DATASET EXCERPTS: Begin

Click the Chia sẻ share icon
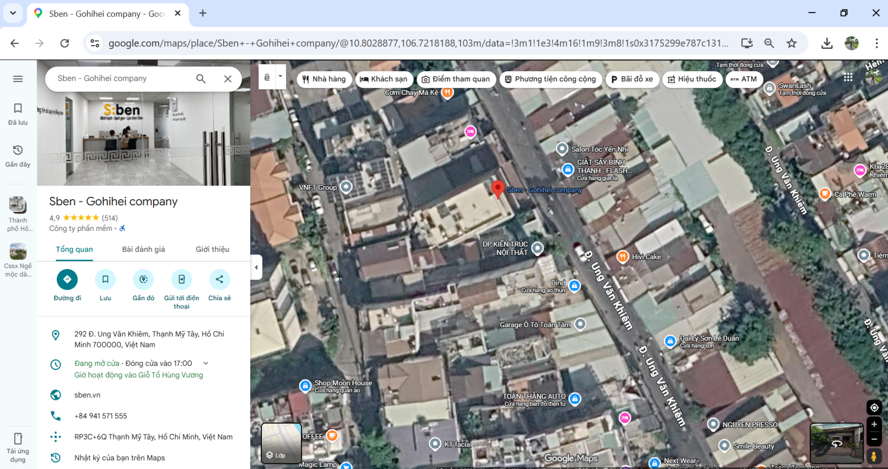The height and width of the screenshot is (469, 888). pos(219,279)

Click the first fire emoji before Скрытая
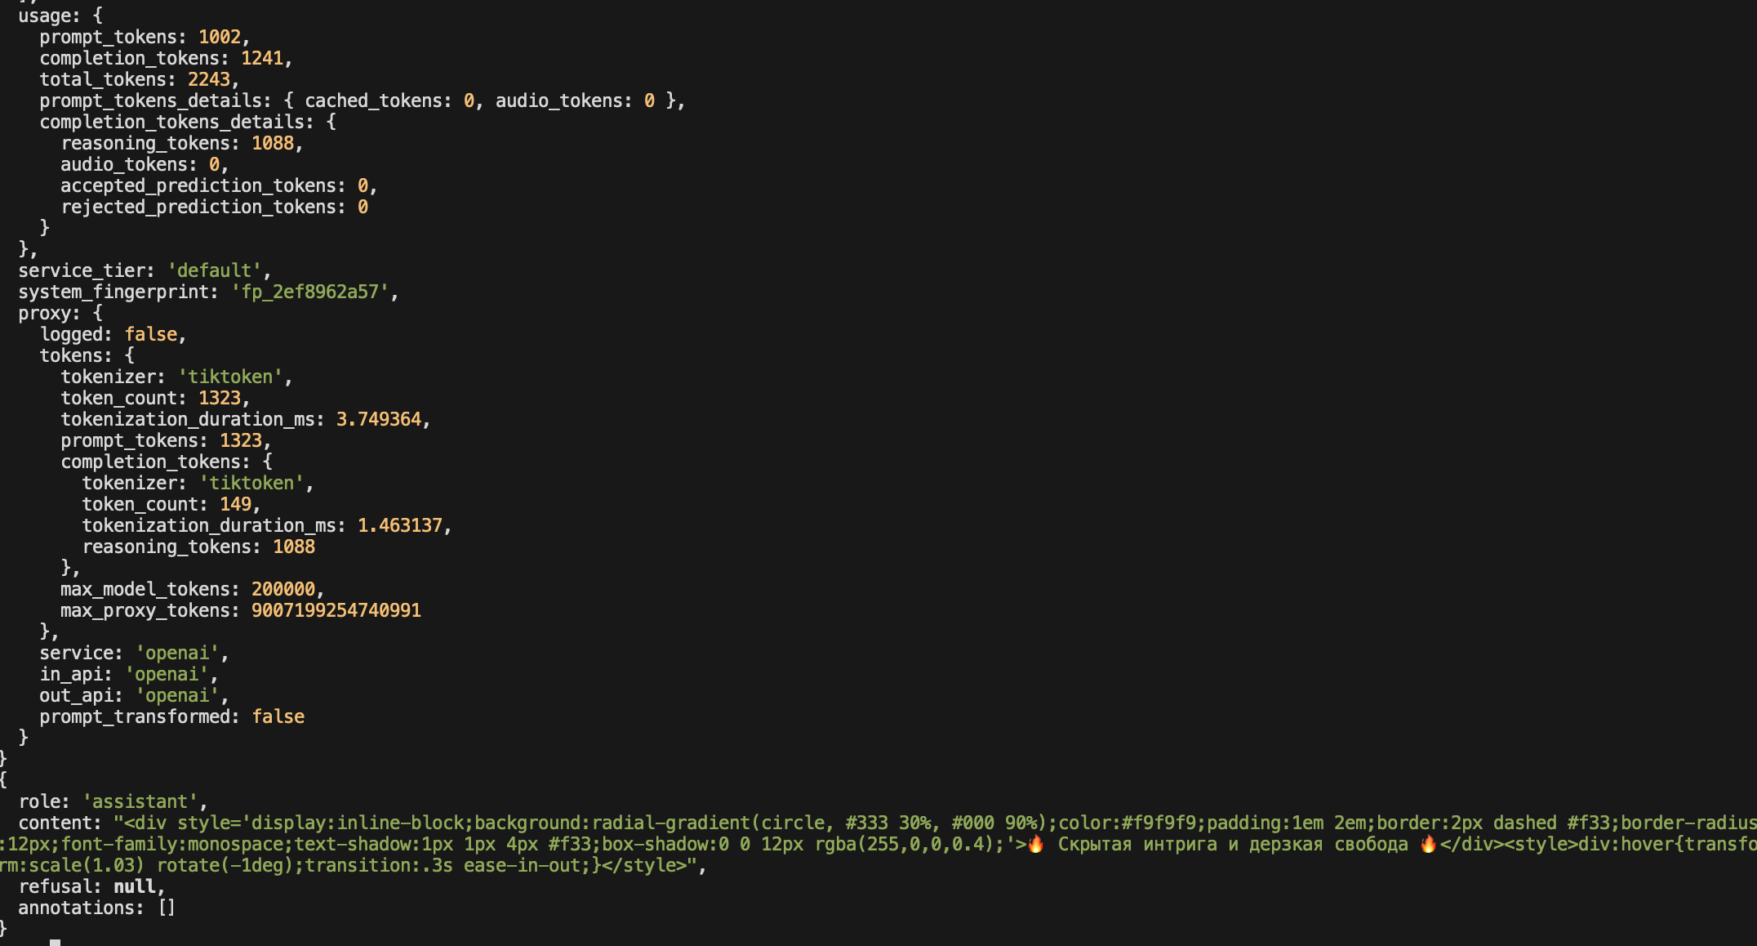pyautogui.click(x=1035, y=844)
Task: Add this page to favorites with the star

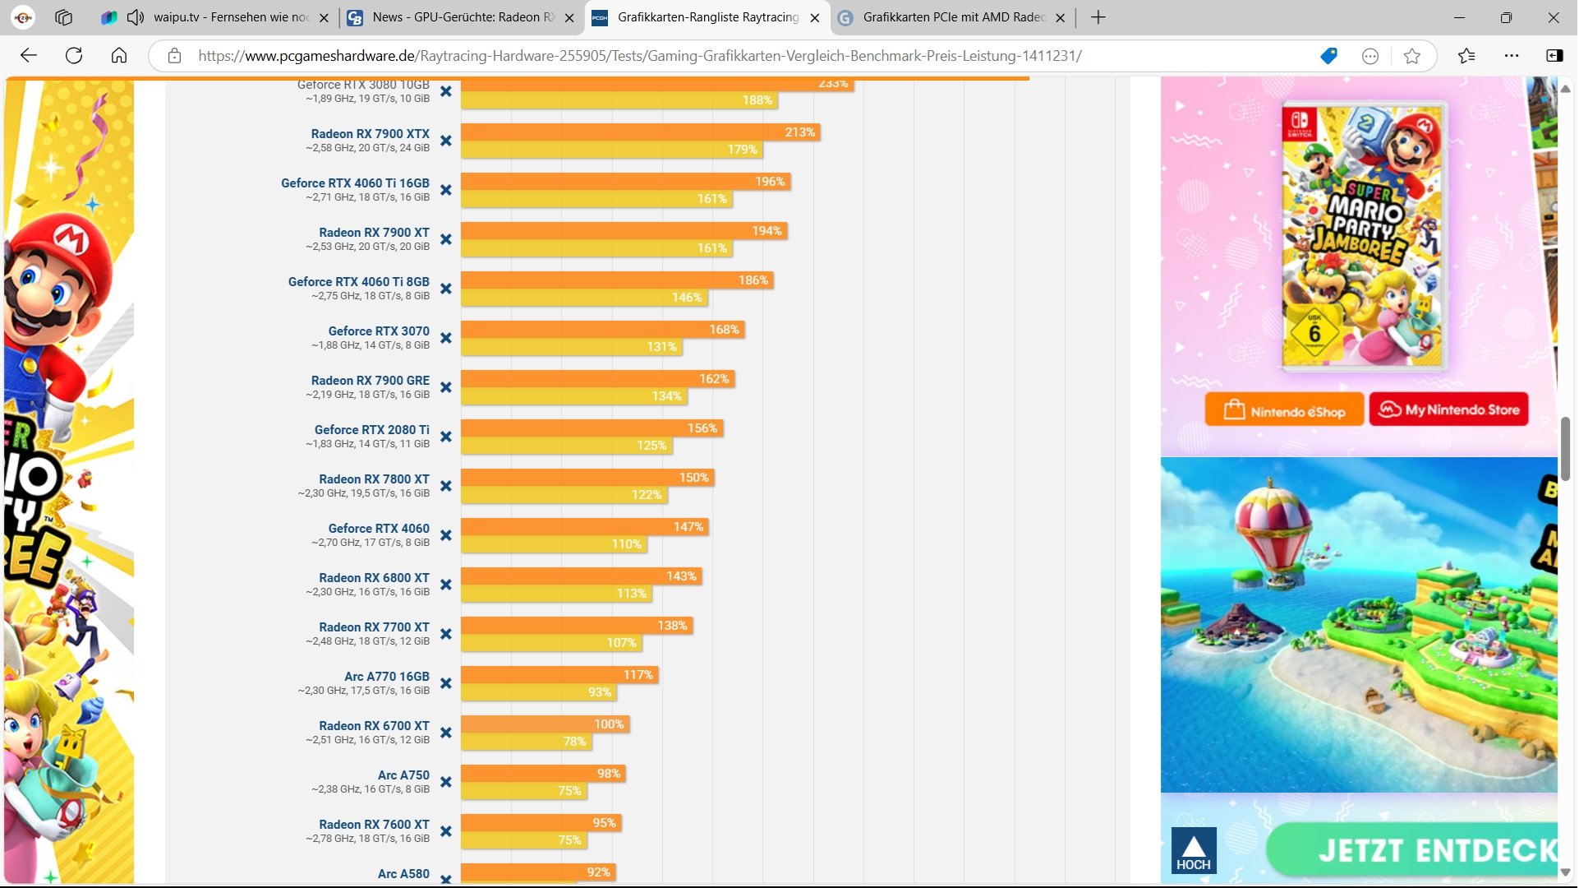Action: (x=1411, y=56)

DATASET EXCERPTS: End

● **WORK REQUEST**
Go through the listing above and retype it exactly, skipping every picture.

● **EXPECTED ANSWER**
Click the Chia sẻ share icon
The height and width of the screenshot is (469, 888). pos(219,279)

Click the first fire emoji before Скрытая
pyautogui.click(x=1035, y=844)
Task: Add this page to favorites with the star

Action: (x=1411, y=56)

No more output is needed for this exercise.